The baby of Rosemary's Baby

by: Jay Stevens

Tue Oct 19, 2010 at 10:28:52 AM MST


Matt mentioned that Montana's ban on corporate contributions to political campaigns was recently thrown out by Judge Jeffrey Sherlock on the basis of the SCOTUS Citizens United decision. While his post touched on the in-state provocateurs and their possible foreign backing that sought to overturn the law that protected Montana's democratic government since 1912, I thought I'd quote from this New York Times article comparing 2010's secret corporate donations - via Citizens United - to Nixon's illegal corporate-fueled slush fund:

In this year's midterm elections, there is no talk of satchels of cash from donors. Nor is there any hint of illegal actions reaching Watergate-like proportions. But the fund-raising practices that earned people convictions in Watergate - giving direct corporate money to a campaign and doing so secretly - are back in a different form in 2010.

This time around, the corporations are still giving secretly, but legally. In 1907, direct corporate donations to candidates were legally barred in a campaign finance reform push by President Theodore Roosevelt. But that law and others - the foundation for many Watergate convictions - are all but obsolete. This is why many supporters of strict campaign finance laws are wringing their hands.
Certainly, it is still illegal for corporations to contribute directly to candidates. But they now have equally potent ways to exert their influence. This election year is the first since the Supreme Court's Citizens United decision, which allows corporations for the first time to finance ads that directly support or oppose political candidates. And tax laws and loopholes have permitted a shadow campaign network of Republican-leaning nonprofit groups to collect a flood of anonymous donations and spend it widely.

If the Republicans make big gains in the House and Senate on Election Day, there is rare bipartisan consensus that they will owe part of their victory to the millions of dollars raised and spent by these nonprofit groups, much of which has come from businesses.

The groups, including the Chamber of Commerce, the American Action Network and Crossroads GPS, which is linked to the Republican strategist Karl Rove, have committed to spending well over $150 million this year. President Obama has railed against these groups as they have poured money into races in which once-secure Democrats are hanging by a thread.

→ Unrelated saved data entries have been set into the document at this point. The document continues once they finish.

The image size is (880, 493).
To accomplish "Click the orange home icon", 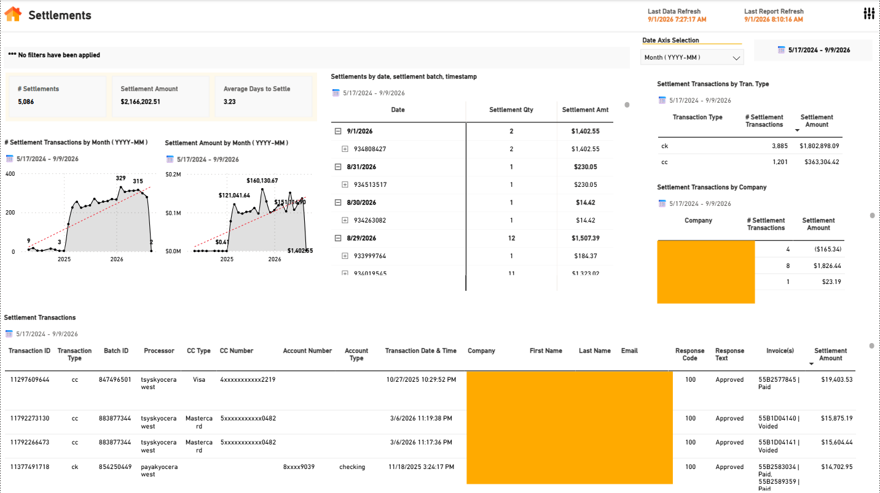I will tap(13, 14).
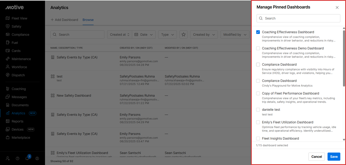Screen dimensions: 346x165
Task: Switch to the Browse tab
Action: [88, 20]
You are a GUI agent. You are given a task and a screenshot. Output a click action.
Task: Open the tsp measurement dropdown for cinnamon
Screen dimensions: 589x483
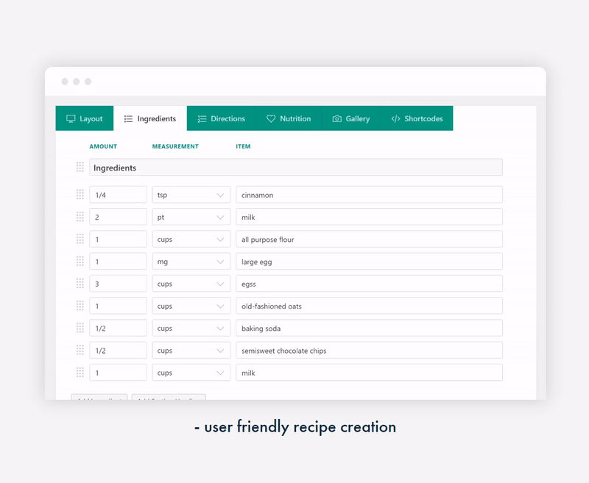(x=191, y=195)
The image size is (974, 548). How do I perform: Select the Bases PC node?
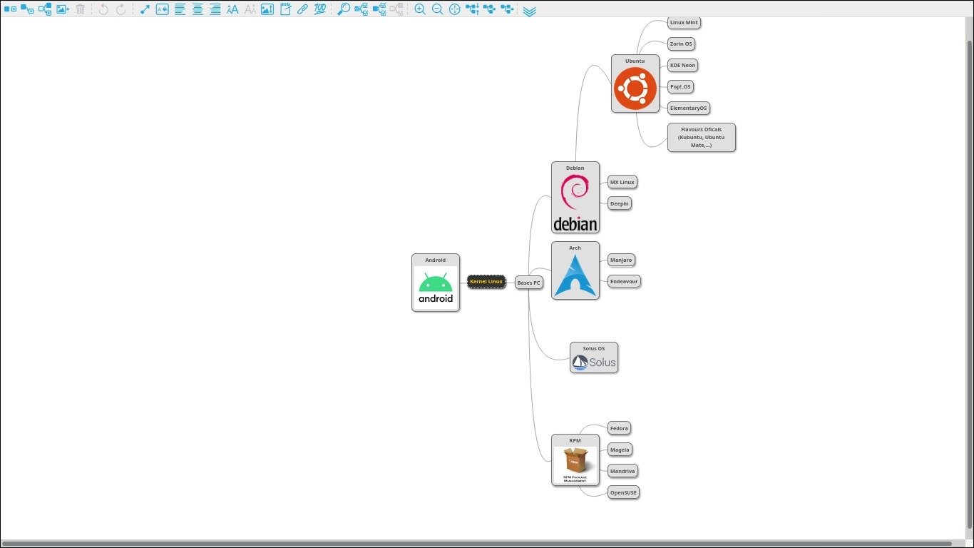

But the attacks may have only helped build the groups' fund-raising muscle. Crossroads GPS and a sister organization, American Crossroads, have received more than $100,000 in small donations through the Web, when they had expected most gifts to come in big checks. And the groups' leaders have only grown more influential - far more influential than the Republican National Committee, led by Michael Steele. Evidently, the corporate donors love having a secret route to influence politics and elect Republicans without showing their hands to a Washington still controlled by the Democrats.

So much for open elections and the democratic process.

Citizens United steamrolled previous court decisions that opined corporate involvement in our electoral process was unsavory and destructive to representative government. That is, the SCOTUS - or the radical elements therein - now considers the corporation "a burnished image of the good citizen." But given the involvement of corporations in politics in the weeks and months after Citizens United, you'd have to agree with the 1990 SCOTUS majority opinion in Austin v. Michigan Chamber of Commerce, which "lambasted" the entry of corporations "into the political arena" because of "the corrosive and distorting effects of immense aggregations of wealth that are accumulated with the help of the corporate form and that have little or no correlation to the public's support for the corporation's political ideas."

Wheee. Americans, meet your new overlords.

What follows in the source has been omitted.